“Limen – Figure dal margine”, la mostra ideata dal collettivo di artisti figurativi Opus Continuum e realizzata in collaborazione con la Fondazione Banco di Napoli si inaugura giovedì 12 febbraio alle ore 18, negli spazi di Palazzo Ricca (via dei Tribunali 213), inaugura la mostra . Un progetto espositivo che esplora i territori di confine, mettendo in dialogo arte contemporanea e memoria storica attraverso materiali inediti legati alla Società Promotrice di Belle Arti, protagonista della vivace scena culturale della Napoli ottocentesca.
In esposizione le opere di Fabio Abbreccia, Raffael Biondi, Sabatino Cersosimo, Renato Criscuolo, Fulvio De Marinis, Ludovico della Rocca, Angelo Giordano, Loris Lombardo, Luca Mastrocinque, Carlo Alberto Palumbo, Alessandro Papari, Emilia Maria Chiara Petri, Selene Salvi, Giovanni Tuoro, Vittorio Valiante.
Il titolo richiama il termine latino limen, che significa “confine” o “soglia”: uno spazio di passaggio in cui il limite non divide, ma diventa apertura, possibilità di incontro, confronto e trasformazione. In questa prospettiva, il percorso espositivo accoglie anche una documentazione inedita sulla Società Promotrice di Belle Arti, rinvenuta presso l’Archivio storico della Fondazione Banco di Napoli, rafforzando il legame tra la ricerca artistica contemporanea e la storia culturale del territorio.
Il progetto “Limen – Figure dal margine” trae ispirazione dagli ideali che animarono la Napoli dell’Ottocento, quando numerosi artisti aderirono al sogno di un’Italia unita fondata su libertà, progresso e opposizione all’assolutismo, insieme a una visione aperta del paese, priva di confini rigidi. In quel contesto, la frammentazione si trasformò in energia collettiva, dando vita a una significativa esperienza di autogestione artistica, oggi poco conosciuta: la Società Promotrice di Belle Arti in Napoli.

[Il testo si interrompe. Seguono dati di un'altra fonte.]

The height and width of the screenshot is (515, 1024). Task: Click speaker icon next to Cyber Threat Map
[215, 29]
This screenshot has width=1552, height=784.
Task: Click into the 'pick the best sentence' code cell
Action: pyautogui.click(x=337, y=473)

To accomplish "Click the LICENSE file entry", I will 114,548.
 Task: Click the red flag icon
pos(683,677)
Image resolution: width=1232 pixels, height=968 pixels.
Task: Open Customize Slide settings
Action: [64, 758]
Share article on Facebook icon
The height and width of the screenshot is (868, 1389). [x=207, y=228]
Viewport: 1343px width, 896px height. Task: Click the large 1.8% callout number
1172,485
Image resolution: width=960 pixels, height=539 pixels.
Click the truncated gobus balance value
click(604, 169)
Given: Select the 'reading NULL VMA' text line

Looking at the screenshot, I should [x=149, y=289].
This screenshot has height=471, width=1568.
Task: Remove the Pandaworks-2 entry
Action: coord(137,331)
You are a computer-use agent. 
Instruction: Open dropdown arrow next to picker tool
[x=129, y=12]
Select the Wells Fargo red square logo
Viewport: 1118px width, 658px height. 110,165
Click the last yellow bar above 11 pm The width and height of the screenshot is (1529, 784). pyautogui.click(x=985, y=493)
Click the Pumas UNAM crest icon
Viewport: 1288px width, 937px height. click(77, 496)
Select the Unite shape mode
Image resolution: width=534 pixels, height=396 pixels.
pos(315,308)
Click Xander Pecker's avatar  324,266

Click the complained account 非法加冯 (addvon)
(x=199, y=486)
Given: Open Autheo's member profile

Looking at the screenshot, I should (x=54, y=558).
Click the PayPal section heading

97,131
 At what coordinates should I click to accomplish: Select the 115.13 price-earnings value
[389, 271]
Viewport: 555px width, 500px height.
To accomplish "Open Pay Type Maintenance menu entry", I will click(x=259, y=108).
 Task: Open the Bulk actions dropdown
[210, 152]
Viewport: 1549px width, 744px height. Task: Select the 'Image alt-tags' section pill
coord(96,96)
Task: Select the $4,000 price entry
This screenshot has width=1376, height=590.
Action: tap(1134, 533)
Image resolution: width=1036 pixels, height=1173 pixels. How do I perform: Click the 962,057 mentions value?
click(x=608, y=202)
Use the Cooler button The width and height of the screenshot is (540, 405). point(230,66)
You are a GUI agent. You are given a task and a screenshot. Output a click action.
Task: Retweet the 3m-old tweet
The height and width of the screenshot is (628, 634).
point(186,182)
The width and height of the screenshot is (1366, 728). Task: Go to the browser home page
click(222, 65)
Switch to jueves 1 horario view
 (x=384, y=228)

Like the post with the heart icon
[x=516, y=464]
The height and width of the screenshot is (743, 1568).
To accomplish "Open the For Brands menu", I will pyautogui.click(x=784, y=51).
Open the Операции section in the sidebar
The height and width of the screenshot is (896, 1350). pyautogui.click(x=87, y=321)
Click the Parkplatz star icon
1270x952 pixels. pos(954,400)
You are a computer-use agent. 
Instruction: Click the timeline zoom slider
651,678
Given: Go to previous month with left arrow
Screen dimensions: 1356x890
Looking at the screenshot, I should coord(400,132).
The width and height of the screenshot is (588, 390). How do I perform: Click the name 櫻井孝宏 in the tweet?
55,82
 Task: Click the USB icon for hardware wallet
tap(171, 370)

In dialogo con questa esperienza storica, “Limen – Figure dal margine” propone una riflessione sul presente, interrogandosi sulla possibilità che quel modello di collaborazione e condivisione possa ancora offrire spunti per nuove iniziative dedicate alla promozione dell’arte figurativa contemporanea. La mostra indaga così la dimensione liminale, là dove il pensiero si fa complesso e il margine diventa terreno fertile per nuove prospettive di convivenza e cooperazione.
Martedì 3 marzo alle ore 10 è inoltre in programma la presentazione del catalogo, edito da Colonnese, accompagnata dagli interventi di Carmine Pinto, Maria Saveria Ruga, Selene Salvi, Luigi Spina, Andrea Zappulli. Un momento di confronto pubblico pensato come ulteriore spazio di riflessione critica e dialogo interdisciplinare.
Attivo dal 2017, il collettivo Opus Continuum è un progetto ideato e gestito interamente da artisti, nato con l’obiettivo di promuovere l’arte figurativa contemporanea attraverso mostre, incontri e occasioni di confronto culturale. Dopo le esperienze espositive alla Casina Pompeiana della Villa Comunale di Napoli, alla Casina Vanvitelliana di Bacoli, al Museo Archeologico dei Campi Flegrei nel Castello di Baia e al Palazzo Reale di Napoli, il collettivo approda oggi negli spazi dell’Archivio storico della Fondazione Banco di Napoli, luogo emblematico di stratificazione, memoria e continuità.